If anything, it's Republicans who are starting to use the broader topic of national security as a campaign theme. The National Republican Congressional Committee, the House GOP's campaign arm, has started running TV ads against four Democratic candidates in Arizona, Iowa, Minnesota and New York accusing them of being lax on terror.

"Foreign policy is popping up as a bigger issue, and I think it relates to a sense of insecurity people are feeling," said Rep. Greg Walden, R-Ore., who chairs the committee. "It's part of a bigger narrative that's unfolding about things not working right."

The ads drew criticism from Rep. Steve Israel, D-N.Y., who heads the House Democrats' campaign organization and accused the GOP of politicizing the issue.

"Politics used to end at the water's edge," he said in a written statement. "It is repugnant that Republicans would try to exploit this threat to divide Americans at a time when our nation should be united."

Democrats say the battle against the Islamic State militants is too fresh and complicated an issue for Obama to have marshaled public support and improved his image, and for Democratic candidates to have possibly benefited. Only this summer has the group topped the news with its seizure of territory in Syria and Iraq and its atrocities -- including beheadings of two American journalists.

Sen. Richard Durbin, D-Ill., said that when Obama delivers a speech on the subject to the United Nations General Assembly next week, "it's going to start sinking in that it's more than just a nighttime speech from the White House, that there's a plan. And I think he will gain respect as a commander in chief leading our nation into a very challenging and difficult situation."

"It's difficult to navigate all the issues and players and permutations," Rep. Gerald Connolly, D-Va., said of the churning mix of warring factions in the Middle East. "And I don't think the sense of existential threat is the same" as it was after the terror attacks of Sept. 11, 2001.

Polls show that solid majorities favor U.S. military action against the Islamic State's fighters. But there's no evidence of that improving the public's view of Obama.
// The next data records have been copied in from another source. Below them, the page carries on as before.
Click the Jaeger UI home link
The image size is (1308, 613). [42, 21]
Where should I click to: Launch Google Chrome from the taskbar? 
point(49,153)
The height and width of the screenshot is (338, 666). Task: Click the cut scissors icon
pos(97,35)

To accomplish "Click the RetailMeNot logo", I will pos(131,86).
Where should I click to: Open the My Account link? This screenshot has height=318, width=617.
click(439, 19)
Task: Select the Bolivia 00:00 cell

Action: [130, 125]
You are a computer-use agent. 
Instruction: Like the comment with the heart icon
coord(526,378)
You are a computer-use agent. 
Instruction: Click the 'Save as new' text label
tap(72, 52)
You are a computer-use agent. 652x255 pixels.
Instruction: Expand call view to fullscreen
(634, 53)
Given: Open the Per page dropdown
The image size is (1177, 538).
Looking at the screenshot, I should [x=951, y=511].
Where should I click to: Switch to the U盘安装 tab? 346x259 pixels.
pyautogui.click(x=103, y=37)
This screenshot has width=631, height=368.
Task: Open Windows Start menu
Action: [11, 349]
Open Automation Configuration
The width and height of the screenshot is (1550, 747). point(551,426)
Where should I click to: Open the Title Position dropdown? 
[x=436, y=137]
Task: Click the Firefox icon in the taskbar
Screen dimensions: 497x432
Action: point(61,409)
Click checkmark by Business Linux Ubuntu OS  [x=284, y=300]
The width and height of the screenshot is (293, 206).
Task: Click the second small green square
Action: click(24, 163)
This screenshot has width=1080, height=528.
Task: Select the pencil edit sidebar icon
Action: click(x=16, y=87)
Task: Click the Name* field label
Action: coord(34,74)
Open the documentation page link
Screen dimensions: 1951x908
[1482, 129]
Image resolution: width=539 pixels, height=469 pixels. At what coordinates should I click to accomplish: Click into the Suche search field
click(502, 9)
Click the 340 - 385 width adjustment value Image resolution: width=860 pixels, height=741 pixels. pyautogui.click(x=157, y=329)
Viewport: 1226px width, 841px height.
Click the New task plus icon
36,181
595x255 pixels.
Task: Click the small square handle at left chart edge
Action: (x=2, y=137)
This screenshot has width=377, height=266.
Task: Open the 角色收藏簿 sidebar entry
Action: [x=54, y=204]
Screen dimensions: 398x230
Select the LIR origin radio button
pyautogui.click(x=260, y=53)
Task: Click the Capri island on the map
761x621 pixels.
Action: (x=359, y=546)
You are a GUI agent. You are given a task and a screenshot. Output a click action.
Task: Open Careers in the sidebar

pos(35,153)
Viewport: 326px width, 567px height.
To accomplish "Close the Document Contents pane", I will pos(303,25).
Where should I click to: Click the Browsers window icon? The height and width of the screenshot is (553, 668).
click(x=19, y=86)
In a CBS News-New York Times poll conducted after Obama's Sept. 10 speech on his plan for battling the extremists, majorities said the president isn't tough enough against the militants and lacks a clear plan to counter them. And for the first time, more disapproved than approved of how he's dealing with terrorism. Nearly 6 in 10 disapproved of his handling of foreign policy.

That poll was among six major surveys this month showing that half or more of Americans disapprove of the overall job Obama is doing as president, compared to around 4 in 10 who approve. Those are dismal numbers that could make it harder on congressional Democrats in November.

Back in 2002 -- the first election after 9/11 -- President George W. Bush had a healthy 59 percent approval from a public jittery over terrorism, in polling by the nonpartisan Pew Research Center.

That was down from sky-high ratings exceeding 80 percent in the weeks following the terror strikes. Yet it was enough to help the GOP capture Senate control and gain a handful of House seats in the November 2002 voting.

"As a guy who ran in 2002, yeah, it helped," said Rep. Tom Cole, R-Okla. "Back then, we were putting George Bush in the commercials."